1) I would like goats that will graze where it wont be necessary for me to cut the grass in their fenced in area. Child friendly. More like pets that help out with the grass, not looking to milk or produce meat. What goats should I be looking at?

2) I was thinking 4 goats for a area within a 600 foot fence. Research pointed me towards Red brand fencing. does that come with polls or is that purchased separately? I guess I put a poll every 4 feet for the 4x4 fencing.

3) Shelter. All the shelters I see are home made and do not seem nice enough. I basically feel like I need to get a large shed with an opening the size of a door so they have plenty of protection.

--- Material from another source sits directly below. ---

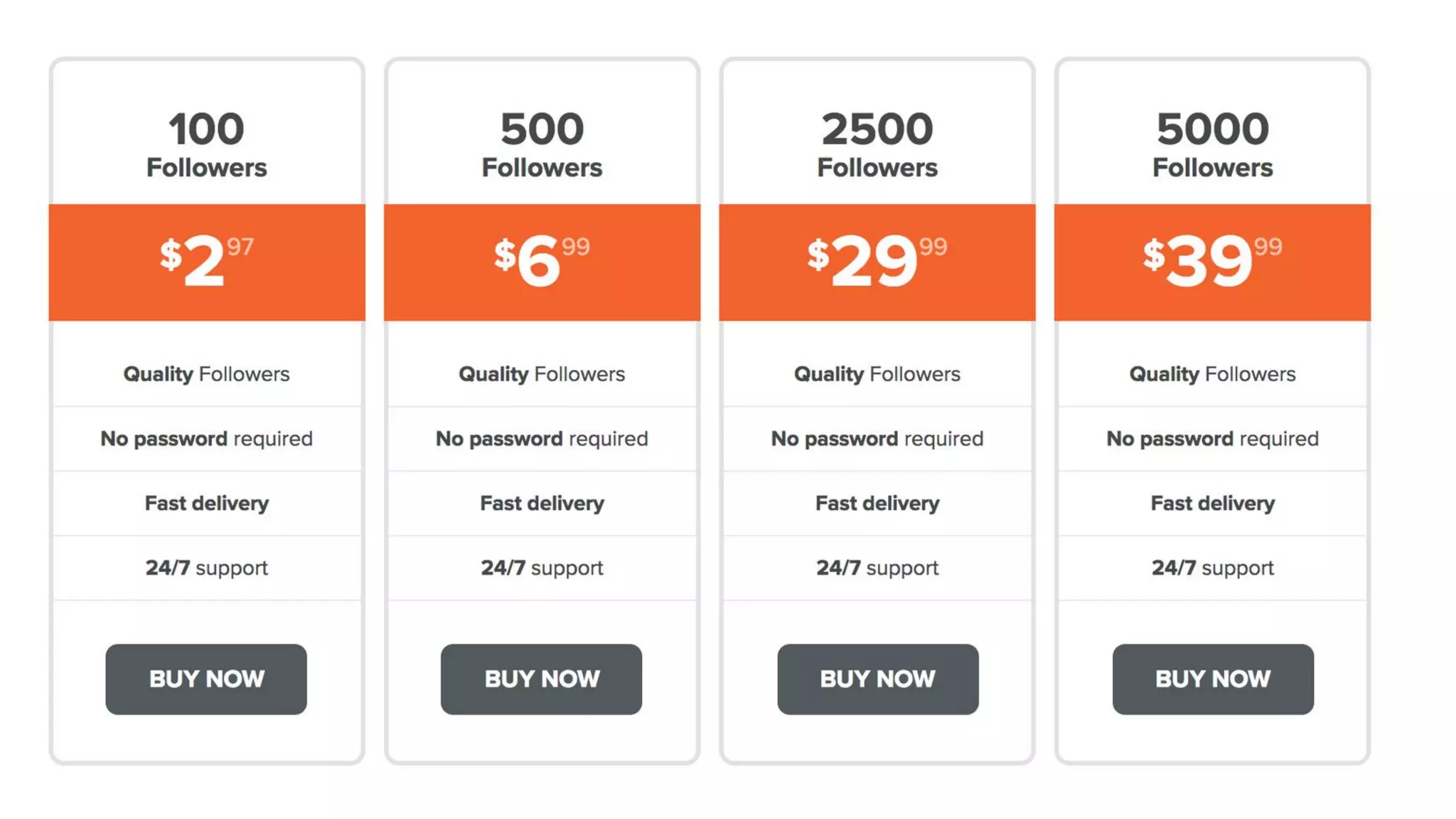Click "No password required" in the 500 Followers card
Image resolution: width=1456 pixels, height=819 pixels.
click(542, 439)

Thanks for getting me started. All information is appreciated. I am excited and want to build awesome climbing structures and give them all the bells and whistles. I am know to over do things which I am ok with. There are a 1,000 more questions but I just want a general idea if 4 goats in a 600ft fenced area grazing is in the right direction.


----------



## ksalvagno (Oct 6, 2009)

Goats are more browsers than grazers. If you are looking for them to keep grass mowed, you will be disappointed. Sheep are better for that. All fencing supplies are sold separately. A shed will be good for a shelter.


----------



## Living_Legend (Sep 5, 2017)

Hmmm. I just thought they did. See how much I know. Not a lot. Thanks for the info. I have a lot of research to do. So no grass. Then what type of goat is the best goat for a pet and little kids? I will take great care of the goats don't take my lack of knowledge now for just some guy that think it be cool to own goats. I wouldn't get them till spring and I would make sure I have and know everything before then. I am just in the early stages.


----------



## toth boer goats (Jul 20, 2008)

I agree, goats do not trim where you want them to, they bite then move on.

I would go for a smaller breed of goat if you just want pets and browsers. Or sheep as mentioned. But sheep are not really pet like as goats are and should be sheared.

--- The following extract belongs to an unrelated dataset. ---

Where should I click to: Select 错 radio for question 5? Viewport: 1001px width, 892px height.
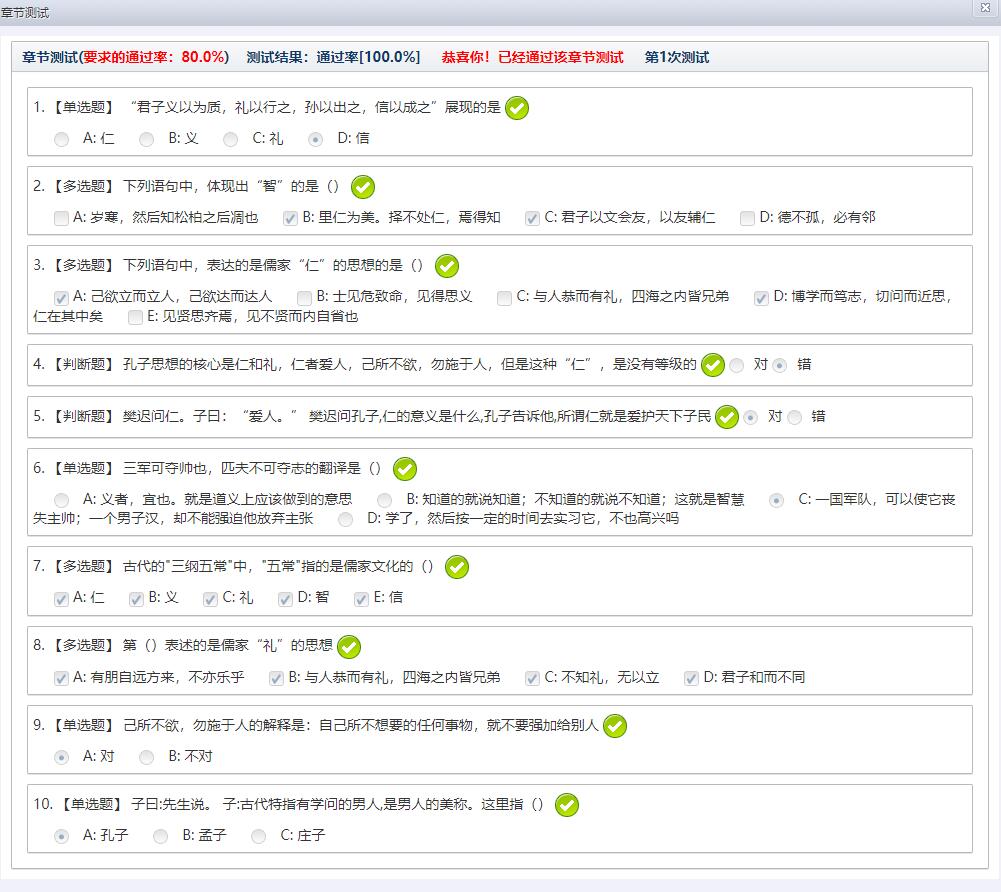click(x=795, y=417)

Fencing supplies do come separate unfortunately.

Getting a shed will work. Make sure the floor is built up and easy to clean out periodically. Plenty of ventilation but no drafts on the goats.

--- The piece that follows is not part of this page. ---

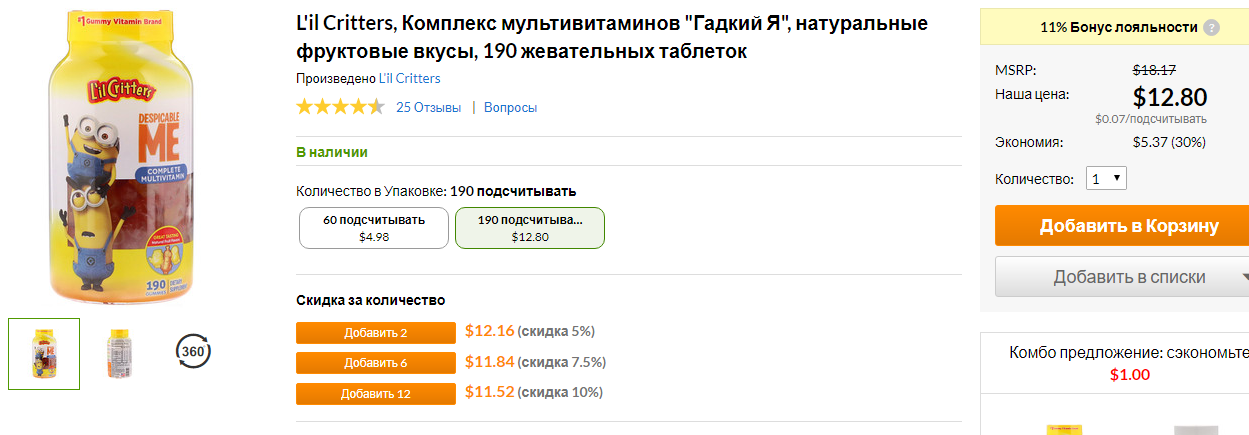
Task: Click the Добавить 2 discount button
Action: [376, 333]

It is a good start, but do remember, you want to be able to move them into other area's, so worms do not build up, causing a continuous worm issue.


----------



## Living_Legend (Sep 5, 2017)

toth boer goats said:


> View attachment 122905
> 
> 
> I agree, goats do not trim where you want them to, they bite then move on.
> ...


So a moveable shed is required or can I just flip the fencing? Meaning the fencing is in front of shed and then I move them and fencing to back of shed.


----------



## happyhogs (Oct 12, 2009)

I have two pygmy x nigerian wethers and they lived in the grounds of the primary school where I used to work. They are a good size for children and super-friendly but that is because they grew up with them. I now also have two anglo nubians and they are so friendly, they are almost dog-like but, of course, they will grow much bigger. Whatever breed you decide on, if you get them still young, buy from someone who has children and other animals, and teach your children to be gentle and respectful, then you should be OK. I would also suggest that disbudded wethers are the way to go. 

Your idea of moving the penned area around the shed should work well.....I did that when mine lived at the school as I didn't have the option of pasture rotation in the more traditional sense. Every six months I moved the 'corral', I used ground sanitizing powder on the area we were moving from to kill any worms/eggs that might be there and then left it to rest and recover from foot fall and weather.

As for the grazing thing, everyone is right, goats are browsers rather than grazers, they eat 'up' from trees and shrubs rather than 'down' to grass BUT I have had three alpacas for the last seven months and since the 'pacas moved in, who are definitely grazers as well as browsers, my goats have learnt to graze! They have also learnt to poop in one place, as is the habit of the 'pacas....not taught by me.... a completely self taught/copied behaviour by the goats!


----------



## toth boer goats (Jul 20, 2008)

I do agree, yes, that kind of rotation would work.


----------



## Living_Legend (Sep 5, 2017)

You guys are giving me great info. Thanks for getting the ball rolling for me. A lot nicer than being new on other types of forums. Now I am thinking about getting 2 sheep and 2 goats..... thinking thinking thinking. I know sheep are good for grass but I would need a way that they don't eat the goat food which I read will make them sick.


----------



## nancy d (Oct 5, 2007)

Unless the goat feed is extremely high in copper (which it likely will not be) you will have to buy copper oxide for the goats & bolus them about every 6 months.
And welcome to TGS!


----------



## Living_Legend (Sep 5, 2017)

I am thinking....

2 female or neutered male nigerian dwarf goats with 2 female or neutered male sheep. I see there is a feed that they both can eat all-stock Sheep & Goat feed and I would just have to give the goats copper bolus supplement.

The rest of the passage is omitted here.